米国には初めて道筋をつくったもの、実績を積んだものが公的権威を獲得できる政治文化があるし、カイロ界にも、実績から権利を勝ち取ってきた歴史がある。IACEもまたその歴史に名を刻むのかもしれない、

CCEとの関係

現在正規のカイロ教育機関と認められるためには、CCEの認証(アクレディテーション)が必要である。IACEはCCEに代わる機関を目指すのではなく、サブラクセーション・ベースの教育の質確保のための認証を目指す。ブラウン理事長は「複雑な現代社会で単独で機能できる団体などない」と言う。
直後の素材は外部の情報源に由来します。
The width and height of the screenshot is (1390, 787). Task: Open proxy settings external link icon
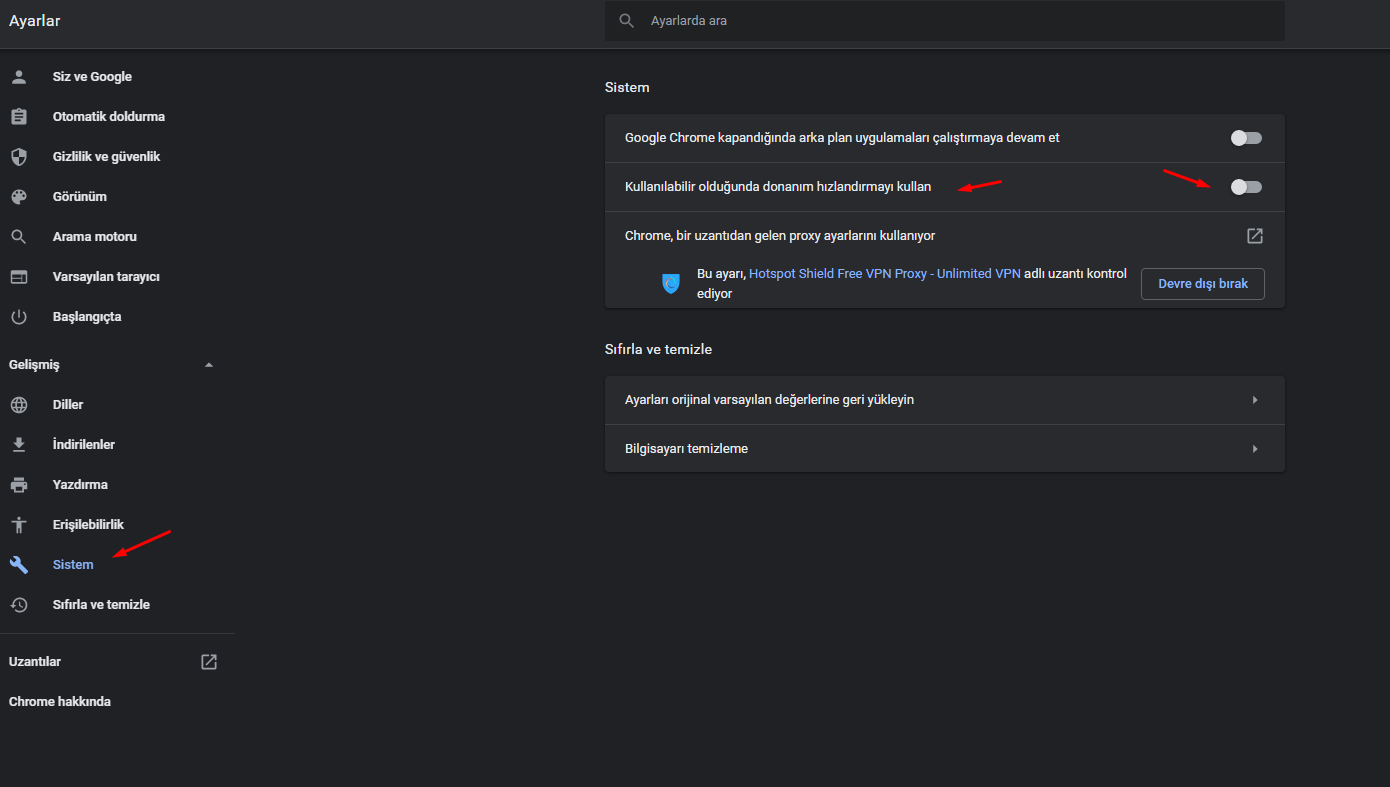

米国のカイロ大学は、CCE単独ではなく、最低でも2つ以上の機関から認証を受けている。しかしサブラクセーション中心のカイロ教育の質を、政府、社会、そして将来の学生に対して保証するものは何もない。IACEがその機能を発揮しようというのである。

IACEはシンクタンクを通してCCEがサブラクセーション中心の教育を評価するための能力と関心があるかを調査し、話し合った。その結論が、独自の認証を行うことだった。IACEはサブラクセーション中心のカイロに焦点を当てた唯一の評価機関であるので、CCEその他の評価機関とも敵対、競合はしない、とブラウン理事はいう。
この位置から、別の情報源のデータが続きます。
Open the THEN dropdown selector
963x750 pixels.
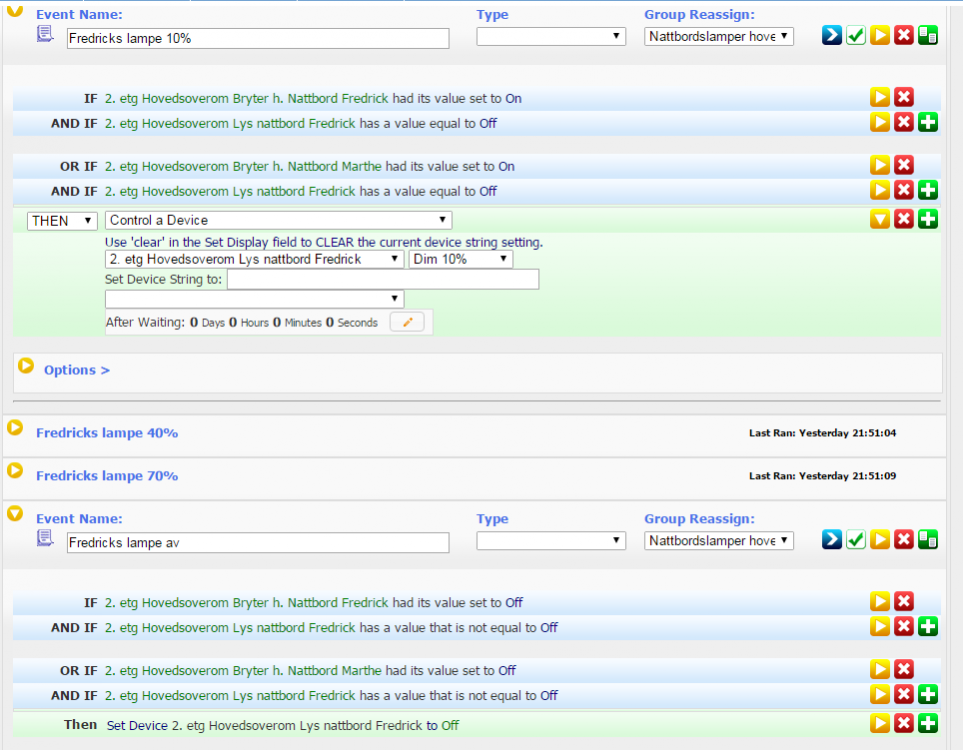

しかしCCEの教育方針には次のように批判する。「CCEは症状中心のメディカル・モデルを採用する誤ったイデオロギーで、カイロプラクターがプライマリーケア・カイロ医となる道を狭めてしまっている。サブラクセーションを特定を特定してアジャストするための知識と技術が欠く卒業生を量産している」。このままではカイロ専門職の将来の持続性を阻害すると警笛を鳴らす。

WHOガイドラインも改定を

WHOの「カイロプラクティックの基礎教育と安全性に 関するガイドライン」(2005年発行)に対する印象をブラウン理事に聞くと「優良な教育と安全保障が最も大切なのは言うまでもない。しかしここにもサブラクセーション中心のカイロの概念が全く含まれていないことは明らか。将来の改訂版ではカイロの本質部分が組み込まれ、適正化することが望まれる」と述べた。WHOの掲げるカイロ教育の標準化は、CCEの流れを組んで、メディカルな知識とそれに関連づけたカイロ技術の習得に焦点を当てている。

 

カイロの本質を求めて

カイロは独自の科学、芸術、哲学を掲げて発展してきたが、CCEではこれらを全く対象にしてこなかった。この結果、カイロ科学・芸術・哲学は、カイロ史の授業でのみ取り上げ、実践と全く結びつけないCCE認証校もある。これは米国だけでなく世界的な傾向である。そのような状況を憂うカイロプラクターも決して少数派ではないので、今後IACE認証制度実現に向けて、世界の関心と期待は高まっていくだろう。

IACEはサブラクセーション中心のカイロ教育のスタンダードを提示し、教育機関・課程の認証することを目指して前身している。完璧な客観性を担保するのは困難かもしれないが、カイロの本質を継承するための偉大な取り組みであろう。

(※)CCE:Council on Chiropractic Education. 日本語訳をカイロプラクティック教育審議会と訳す場合があるが、政府諮問機関ではなく、カイロ教育を独自に規定する自治権のある団体なのでカイロジャーナルではCouncilを協議会と訳している。